That experience has left a growing number of technologists and economists wondering what lies ahead. Will middle-class jobs return when the global economy recovers, or are they lost forever because of the advance of technology? The answer may not be known for years, perhaps decades. Experts argue among themselves whether the job market will recover, muddle along or get much worse.
To understand their arguments, it helps to understand the past.
Every time a transformative invention took hold over the past two centuries — whether the steamboat in the 1820s or the locomotive in the 1850s or the telegraph or the telephone — businesses would disappear and workers would lose jobs. But new businesses would emerge that employed even more.
The combustion engine decimated makers of horse-drawn carriages, saddles, buggy whips and other occupations that depended on the horse trade. But it also resulted in huge auto plants that employed hundreds of thousands of workers, who were paid enough to help create a prosperous middle class.
“What has always been true is that technology has destroyed jobs but also always created jobs,” says Nobel Prize-winning economist Joseph Stiglitz of Columbia University. “You know the old story we tell about (how) the car destroyed blacksmiths and created the auto industry.”
The astounding capabilities of computer technology are forcing some mainstream economists to rethink the conventional wisdom about the economic benefits of technology, however. For the first time, we are seeing machines that can think — or something close to it.
In the early 1980s, at the beginning of the personal computer age, economists thought computers would do what machines had done for two centuries — eliminate jobs that required brawn, not brains. Low-level workers would be forced to seek training to qualify for jobs that required more skills. They’d become more productive and earn more money. The process would be the same as when mechanization replaced manual labor on the farm a century ago; workers moved to the city and got factory jobs that required higher skills but paid more.

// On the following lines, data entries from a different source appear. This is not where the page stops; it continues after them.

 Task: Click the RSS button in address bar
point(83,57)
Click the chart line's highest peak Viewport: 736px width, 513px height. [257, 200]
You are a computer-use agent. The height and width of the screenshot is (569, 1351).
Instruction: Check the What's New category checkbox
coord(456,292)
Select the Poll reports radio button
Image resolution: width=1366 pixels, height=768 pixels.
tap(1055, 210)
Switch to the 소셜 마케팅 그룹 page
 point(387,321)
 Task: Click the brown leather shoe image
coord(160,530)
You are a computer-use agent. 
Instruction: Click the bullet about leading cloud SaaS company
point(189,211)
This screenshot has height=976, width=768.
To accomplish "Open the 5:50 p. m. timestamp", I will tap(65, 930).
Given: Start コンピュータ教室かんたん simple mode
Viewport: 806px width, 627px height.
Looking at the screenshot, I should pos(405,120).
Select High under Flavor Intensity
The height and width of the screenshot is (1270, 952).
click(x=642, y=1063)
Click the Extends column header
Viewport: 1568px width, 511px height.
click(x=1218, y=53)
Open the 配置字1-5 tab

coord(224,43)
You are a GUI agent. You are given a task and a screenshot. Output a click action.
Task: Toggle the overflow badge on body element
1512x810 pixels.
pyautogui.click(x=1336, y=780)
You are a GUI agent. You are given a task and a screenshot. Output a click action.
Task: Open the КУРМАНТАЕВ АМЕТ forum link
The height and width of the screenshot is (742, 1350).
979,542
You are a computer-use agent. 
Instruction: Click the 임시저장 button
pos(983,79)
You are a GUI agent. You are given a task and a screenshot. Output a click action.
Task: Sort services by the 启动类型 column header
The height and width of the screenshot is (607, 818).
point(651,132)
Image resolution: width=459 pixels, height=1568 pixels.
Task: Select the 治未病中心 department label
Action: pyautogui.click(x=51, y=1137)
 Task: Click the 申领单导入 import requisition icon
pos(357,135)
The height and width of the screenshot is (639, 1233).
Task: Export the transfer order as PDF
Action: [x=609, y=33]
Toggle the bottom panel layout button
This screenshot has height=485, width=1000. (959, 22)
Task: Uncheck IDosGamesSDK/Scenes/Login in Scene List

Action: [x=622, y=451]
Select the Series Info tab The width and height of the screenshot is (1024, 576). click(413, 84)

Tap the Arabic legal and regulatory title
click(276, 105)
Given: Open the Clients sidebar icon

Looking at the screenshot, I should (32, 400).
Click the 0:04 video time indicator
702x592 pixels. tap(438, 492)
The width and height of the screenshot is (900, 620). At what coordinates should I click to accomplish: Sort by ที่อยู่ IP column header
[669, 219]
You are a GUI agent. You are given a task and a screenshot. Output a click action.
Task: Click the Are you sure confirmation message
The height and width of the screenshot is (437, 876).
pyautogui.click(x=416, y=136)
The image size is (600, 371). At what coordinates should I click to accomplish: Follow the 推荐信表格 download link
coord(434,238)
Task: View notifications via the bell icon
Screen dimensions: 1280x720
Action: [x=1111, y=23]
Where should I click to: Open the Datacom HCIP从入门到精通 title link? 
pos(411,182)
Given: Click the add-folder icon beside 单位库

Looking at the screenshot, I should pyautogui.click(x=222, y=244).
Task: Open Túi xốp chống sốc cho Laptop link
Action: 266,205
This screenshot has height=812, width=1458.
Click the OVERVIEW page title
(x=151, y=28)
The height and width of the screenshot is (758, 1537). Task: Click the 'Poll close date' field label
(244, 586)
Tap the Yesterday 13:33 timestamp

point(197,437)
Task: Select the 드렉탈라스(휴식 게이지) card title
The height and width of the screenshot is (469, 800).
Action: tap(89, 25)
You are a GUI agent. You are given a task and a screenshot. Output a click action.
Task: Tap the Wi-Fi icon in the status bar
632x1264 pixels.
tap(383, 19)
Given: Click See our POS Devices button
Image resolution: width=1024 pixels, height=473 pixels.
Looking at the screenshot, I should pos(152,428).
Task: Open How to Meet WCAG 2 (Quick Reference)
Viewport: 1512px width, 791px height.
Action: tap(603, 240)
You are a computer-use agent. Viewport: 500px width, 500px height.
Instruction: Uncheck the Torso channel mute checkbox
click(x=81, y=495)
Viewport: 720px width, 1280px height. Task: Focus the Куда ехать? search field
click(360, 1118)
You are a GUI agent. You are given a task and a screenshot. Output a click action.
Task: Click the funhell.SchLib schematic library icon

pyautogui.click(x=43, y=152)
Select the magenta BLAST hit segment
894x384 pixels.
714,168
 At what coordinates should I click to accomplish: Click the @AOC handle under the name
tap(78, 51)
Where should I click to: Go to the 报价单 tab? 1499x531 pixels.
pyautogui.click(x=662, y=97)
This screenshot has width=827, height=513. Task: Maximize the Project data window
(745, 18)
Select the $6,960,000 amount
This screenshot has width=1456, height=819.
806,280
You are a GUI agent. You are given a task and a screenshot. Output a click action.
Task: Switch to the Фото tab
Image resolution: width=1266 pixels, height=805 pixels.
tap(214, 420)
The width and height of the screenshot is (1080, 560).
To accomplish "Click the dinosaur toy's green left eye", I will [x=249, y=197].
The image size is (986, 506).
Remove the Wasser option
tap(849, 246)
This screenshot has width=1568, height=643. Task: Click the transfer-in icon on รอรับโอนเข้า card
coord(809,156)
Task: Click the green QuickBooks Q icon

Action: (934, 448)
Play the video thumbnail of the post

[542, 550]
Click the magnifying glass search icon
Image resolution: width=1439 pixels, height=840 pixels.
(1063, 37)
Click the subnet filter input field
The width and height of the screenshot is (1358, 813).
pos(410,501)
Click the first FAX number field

But it hasn’t quite worked out that way. It turns out that computers most easily target jobs that involve routines, whatever skill level they require. And the most vulnerable of these jobs, economists have found, tend to employ midskill workers, even those held by people with college degrees — the very jobs that support a middle-class, consumer economy.
So the rise of computer technology poses a threat that previous generations of machines didn’t: The old machines replaced human brawn but created jobs that required human brains. The new machines threaten both.
“Technological change is more encompassing and moving faster and making it harder and harder to find things that people have a comparative advantage in” versus machines, says David Autor, an economist at the Massachusetts Institute of Technology who has studied the loss of midpay jobs to technology.
Here are the three scenarios that economists and technologists offer about jobs in the future:
—THE ECONOMY RETURNS TO HEALTH AFTER A WRENCHING TRANSITION
It has always happened before. Europe and the United States endured repeated economic and social upheaval during the 19th and early 20th centuries as their agricultural economies transformed into industrial ones. Columbia’s Stiglitz argues that such pressures led to the collapse of the world economy in 1929 — the cataclysm we call the Great Depression.
The mechanization of farming caused agricultural production to soar worldwide in the 1920s — and prices to plunge. In the U.S., crop and livestock prices fell by 50 percent between 1929 and 1932. American farmers, who accounted for a fifth of the U.S. workforce, lost purchasing power and also struggled to pay their mortgages and other loans. As their debts went bad, banks began to collapse, squeezing credit and spreading panic. The economy went into free-fall.
Only World War II — and the massive rearmament program it required — restored the U.S. economy to full health. The experience was traumatizing. And today only 2 percent of Americans work on farms.
“Economies don’t make these transitions well,” Stiglitz says. People in the dying parts of the economy can’t afford to invest in the education or retraining they need to find different work. “So you get workers trapped in the wrong sectors or unemployed,” he says.
Peter Lindert, an economist at the University of California-Davis, says computers are more disruptive than earlier innovations because they are “general-purpose technologies” used by all kinds of companies. They upend many industries instead of just a few. The mechanized looms the Luddites hated in England in the early 1800s, for instance, rattled one industry. Information technology touches every business.
The changes are coming much faster this time, too. Lindert says that’s showing up in the steep drop in prices for some products this time.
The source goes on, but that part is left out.